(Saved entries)

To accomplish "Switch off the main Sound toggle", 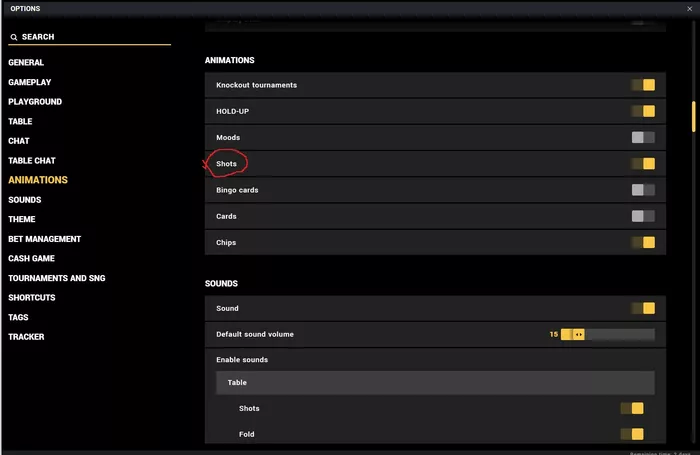I will (643, 308).
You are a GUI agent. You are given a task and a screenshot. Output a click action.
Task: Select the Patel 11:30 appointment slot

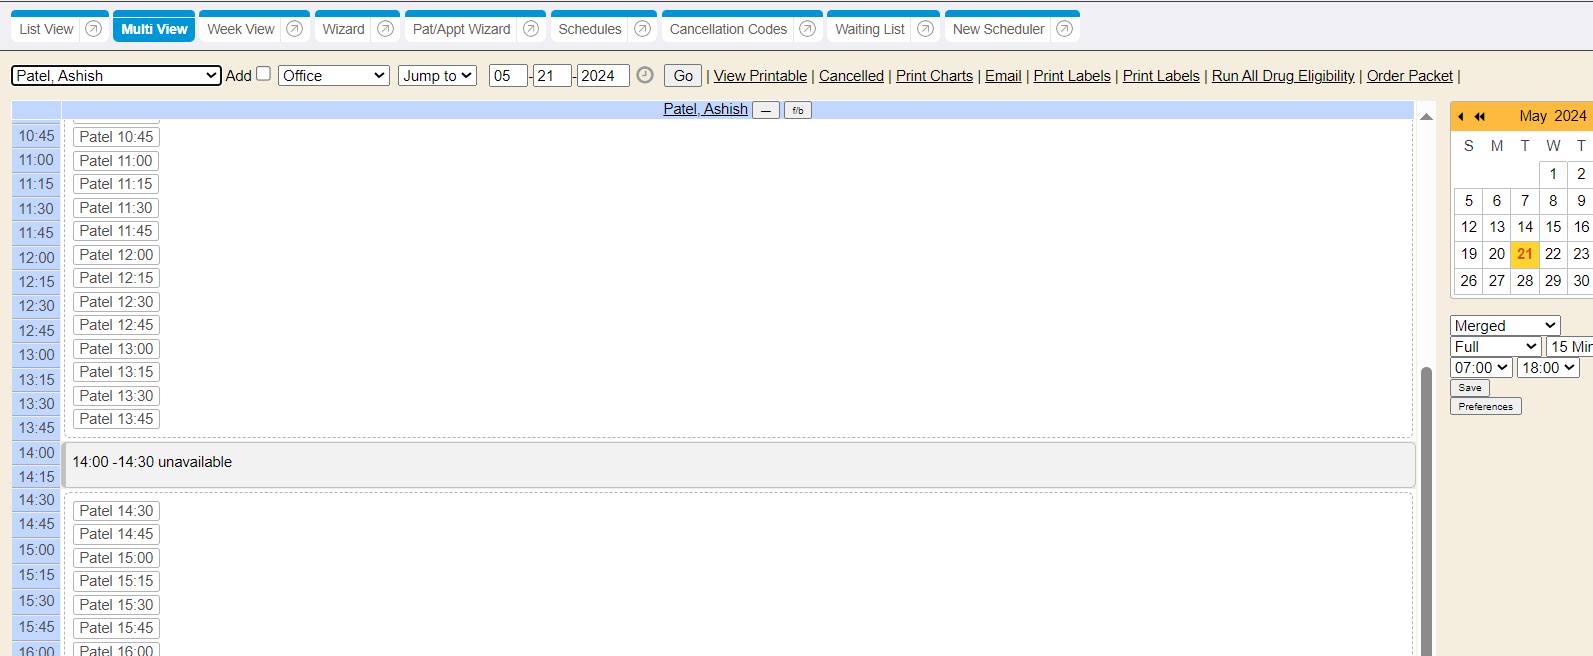(x=116, y=208)
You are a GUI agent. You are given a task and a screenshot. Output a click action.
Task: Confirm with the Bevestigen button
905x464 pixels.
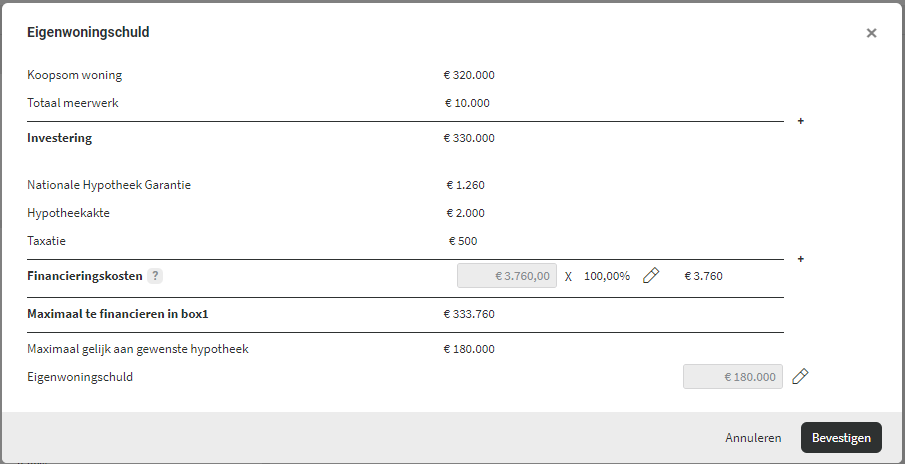(841, 438)
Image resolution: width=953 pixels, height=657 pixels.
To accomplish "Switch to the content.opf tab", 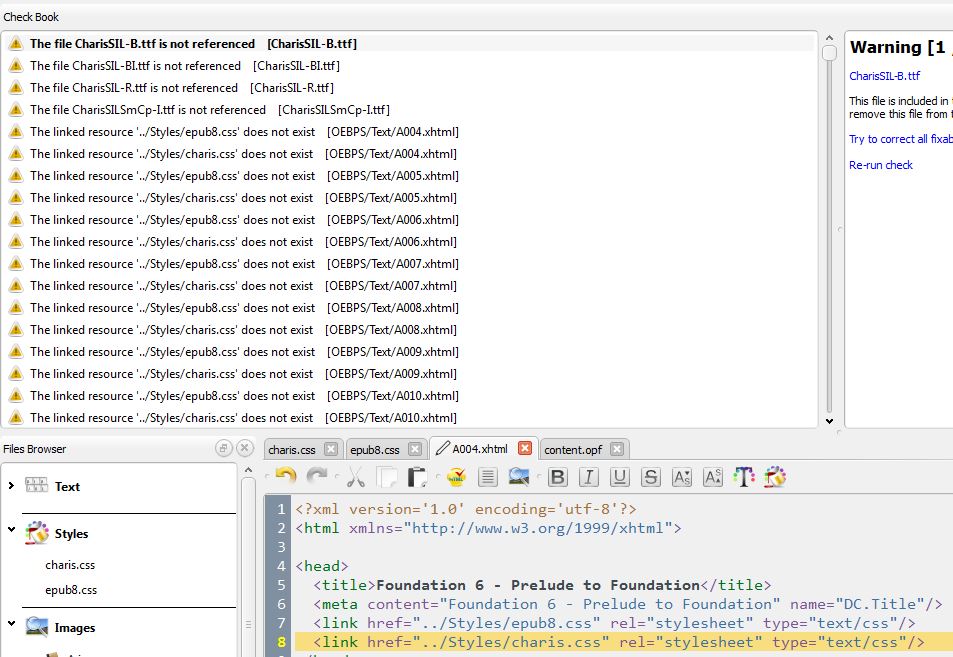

REQUIRED WORK: Retype, word for word, the lines from the one with "Task: Select the Patel 11:30 appointment slot" through the last line of the entries above, and only those lines. Leave pictures out.

EXERCISE ANSWER:
Task: Select the Patel 11:30 appointment slot

(x=116, y=208)
You are a GUI agent. You are given a task and a screenshot. Output a click action.
Task: Confirm with the Bevestigen button
905x464 pixels.
(841, 438)
Image resolution: width=953 pixels, height=657 pixels.
To accomplish "Switch to the content.opf tab", 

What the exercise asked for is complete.